**EXERCISE BRIEF**
Everything from the line containing "This screenshot has width=644, height=362." to the close of the records below should be output exactly, line by line, with no other lines given.

**EXTRACTED ENTRIES**

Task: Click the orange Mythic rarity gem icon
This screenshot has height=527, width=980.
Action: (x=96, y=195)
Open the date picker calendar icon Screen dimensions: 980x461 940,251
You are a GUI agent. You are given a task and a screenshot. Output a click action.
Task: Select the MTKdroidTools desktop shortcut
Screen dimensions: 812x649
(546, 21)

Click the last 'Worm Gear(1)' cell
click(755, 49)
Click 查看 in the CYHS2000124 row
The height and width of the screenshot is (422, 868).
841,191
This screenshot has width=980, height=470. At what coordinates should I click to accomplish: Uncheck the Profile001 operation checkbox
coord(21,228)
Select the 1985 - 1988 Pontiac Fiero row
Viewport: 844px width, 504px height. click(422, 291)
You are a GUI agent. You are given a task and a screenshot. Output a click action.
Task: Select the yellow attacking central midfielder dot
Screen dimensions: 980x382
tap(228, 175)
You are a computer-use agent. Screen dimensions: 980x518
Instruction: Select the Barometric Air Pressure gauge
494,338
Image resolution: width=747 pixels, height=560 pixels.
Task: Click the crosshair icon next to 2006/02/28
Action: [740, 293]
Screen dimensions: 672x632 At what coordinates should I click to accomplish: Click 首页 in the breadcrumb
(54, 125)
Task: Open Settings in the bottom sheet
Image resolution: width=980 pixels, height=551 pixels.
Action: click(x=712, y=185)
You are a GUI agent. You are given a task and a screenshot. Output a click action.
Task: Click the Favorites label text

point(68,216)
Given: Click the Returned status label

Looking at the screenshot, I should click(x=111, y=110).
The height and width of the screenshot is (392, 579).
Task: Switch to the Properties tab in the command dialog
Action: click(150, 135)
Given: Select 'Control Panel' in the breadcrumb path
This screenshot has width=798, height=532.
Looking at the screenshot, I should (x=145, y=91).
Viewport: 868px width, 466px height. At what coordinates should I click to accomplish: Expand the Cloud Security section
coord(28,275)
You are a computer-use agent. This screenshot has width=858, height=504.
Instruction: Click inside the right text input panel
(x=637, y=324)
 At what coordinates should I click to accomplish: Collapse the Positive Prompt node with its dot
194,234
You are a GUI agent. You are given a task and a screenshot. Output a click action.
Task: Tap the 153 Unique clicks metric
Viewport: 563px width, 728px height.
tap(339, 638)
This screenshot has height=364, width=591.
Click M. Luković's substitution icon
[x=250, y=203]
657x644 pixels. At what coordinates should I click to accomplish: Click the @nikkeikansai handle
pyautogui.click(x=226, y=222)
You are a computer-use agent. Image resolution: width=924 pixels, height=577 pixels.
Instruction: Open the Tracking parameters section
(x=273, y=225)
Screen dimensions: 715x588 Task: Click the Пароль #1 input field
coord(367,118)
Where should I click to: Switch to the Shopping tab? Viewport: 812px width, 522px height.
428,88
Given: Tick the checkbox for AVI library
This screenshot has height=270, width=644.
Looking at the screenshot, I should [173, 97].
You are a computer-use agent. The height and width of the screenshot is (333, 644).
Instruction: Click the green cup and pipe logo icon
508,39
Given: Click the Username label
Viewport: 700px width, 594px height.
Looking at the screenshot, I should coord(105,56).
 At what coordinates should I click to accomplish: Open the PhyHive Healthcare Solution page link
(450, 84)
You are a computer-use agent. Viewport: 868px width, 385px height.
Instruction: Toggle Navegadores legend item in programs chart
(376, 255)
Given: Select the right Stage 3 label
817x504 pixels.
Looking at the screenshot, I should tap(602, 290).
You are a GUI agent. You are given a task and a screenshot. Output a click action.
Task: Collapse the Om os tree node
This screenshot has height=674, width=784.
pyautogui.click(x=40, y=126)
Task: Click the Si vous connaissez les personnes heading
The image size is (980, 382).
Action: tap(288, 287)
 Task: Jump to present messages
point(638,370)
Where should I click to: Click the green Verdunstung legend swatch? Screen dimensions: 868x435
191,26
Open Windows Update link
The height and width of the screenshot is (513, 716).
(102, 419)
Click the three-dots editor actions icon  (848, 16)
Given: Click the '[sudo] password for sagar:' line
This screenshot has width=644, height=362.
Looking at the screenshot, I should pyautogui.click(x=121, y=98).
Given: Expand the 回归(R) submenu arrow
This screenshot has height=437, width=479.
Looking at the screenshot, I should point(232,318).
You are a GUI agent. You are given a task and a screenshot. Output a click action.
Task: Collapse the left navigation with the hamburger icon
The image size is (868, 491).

**WRITTEN RESPONSE**
This screenshot has width=644, height=362.
Looking at the screenshot, I should pyautogui.click(x=121, y=98).
Given: Expand the 回归(R) submenu arrow
This screenshot has height=437, width=479.
Looking at the screenshot, I should point(232,318).
You are a GUI agent. You are given a task and a screenshot. Output a click action.
Task: Collapse the left navigation with the hamburger icon
The image size is (868, 491).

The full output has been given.